Any business owner will (whether consciously or not) hold certain values and beliefs that allowed them to establish and run their business. How important is it that these core values and the original business “vision” are preserved? These will undoubtedly be fundamental to a business owner but how realistically can an individual’s vision withstand external pressures as the business grows and evolves?

Know your limits: understanding your skillset

It is important for a business owner to understand their own skillset and what they bring to the business in order for it to be successful. Whether the goal is to demonstrate technical brilliance, deliver cutting edge products or services or venture into international markets, a business also needs a great leader who is capable of inspiring others and encouraging them to share in that vision. It is highly unlikely that a business owner will have all of the necessary skills and experience and there will inevitably come a time where external input is needed.

Having a business plan, vision statement or blueprint for the future in place should make it easier for the owner to identify any weaknesses in their own skillset and the business as a whole. Even if the business is currently making profit, there may be untapped potential which could allow the business to diversify and expand.

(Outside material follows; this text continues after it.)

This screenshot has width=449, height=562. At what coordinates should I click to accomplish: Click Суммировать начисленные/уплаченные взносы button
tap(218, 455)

Looking externally: a management team

Bringing in a management team can introduce valuable expertise to the business and offer fresh insights that may not be immediately obvious to the business owner. Does this mean that the owner will have to relinquish influence?

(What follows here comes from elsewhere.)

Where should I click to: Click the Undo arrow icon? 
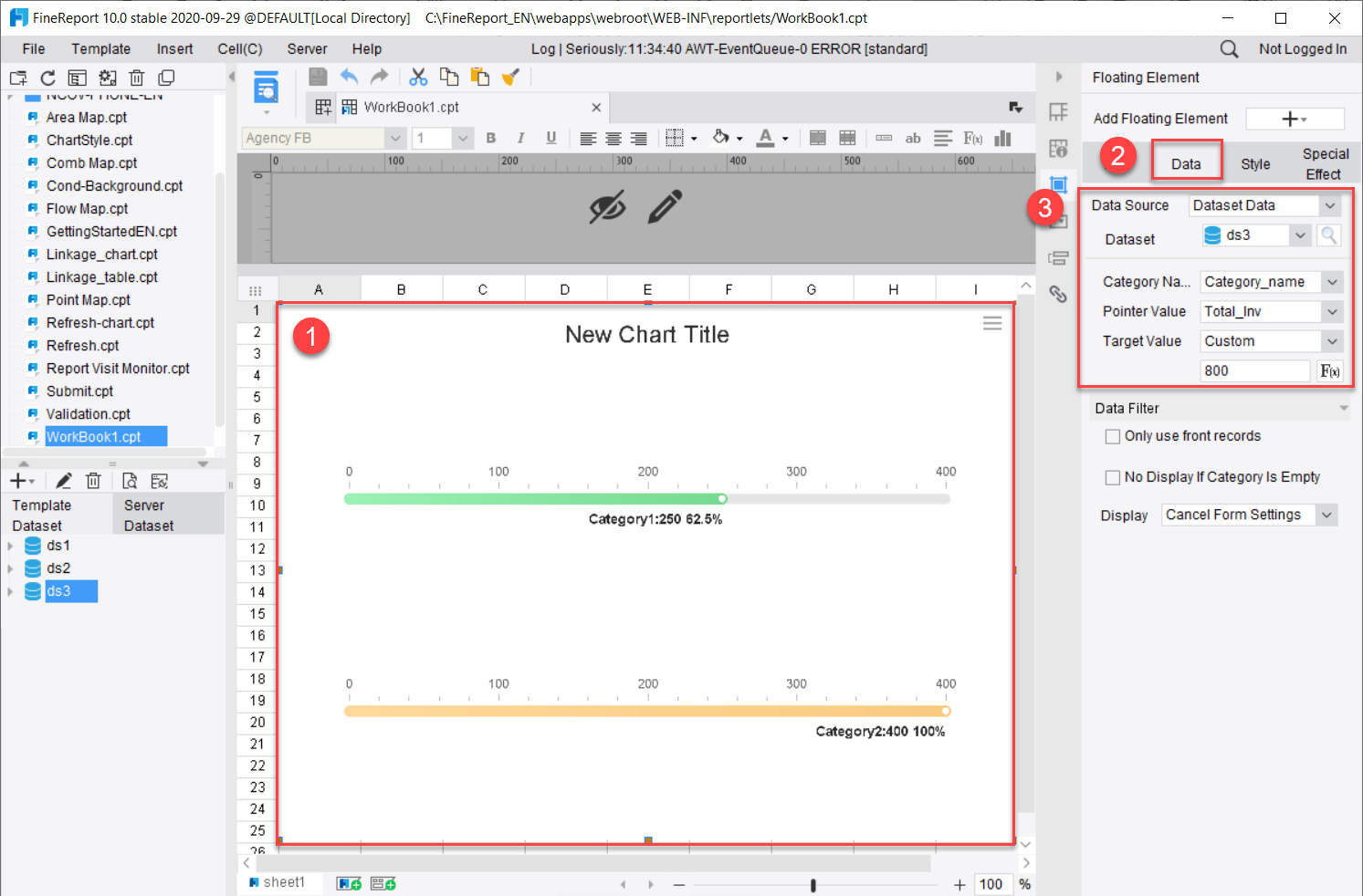[349, 77]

There is often fear that reliance on external management will result in the original business vision becoming diluted or distorted altogether where opinions are in conflict. This can result in deadlock in decision making and will hinder progress.

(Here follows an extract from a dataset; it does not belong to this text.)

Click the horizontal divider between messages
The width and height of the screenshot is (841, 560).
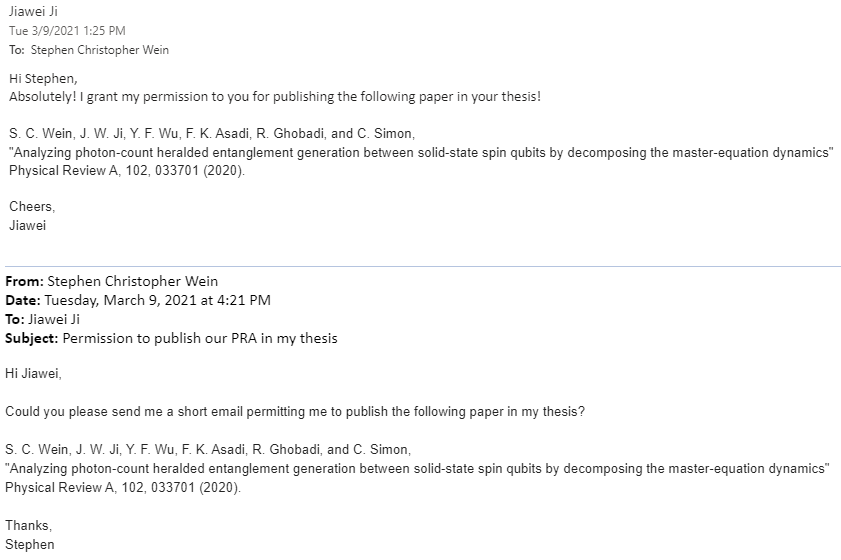point(423,266)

As decision making becomes decentralised, an effective way of building in accountability for decision makers is to allow the management team to contribute their own ideas in ways that complement the business owner’s vision. This could be achieved by offering share options to the managers so that they have an actual stake in the business and a vested interest in its success. Staff at all levels should also understand how important their contributions to decision making are and what their overall impact on the organisation is. It may be worthwhile considering an employee ownership model via the use of an employee benefit trust.

A management team must trust one another and they should each have clearly defined roles within the team. There will invariably be differences of opinion on certain issues but they should all be driven by a clearly set organisational direction and purpose which informs their decision making. This should enable the managers to freely contribute their thoughts and inspire creativity.

Preserving values and maintaining the vision

Although the vision statement is something that can be physically reduced to writing, it would be foolish to assume that a vision statement ought to be a treated as a static document from a fixed point in time. Treating a business “mission statement” as gospel may actually be harmful to the business as it grows and becomes more complicated.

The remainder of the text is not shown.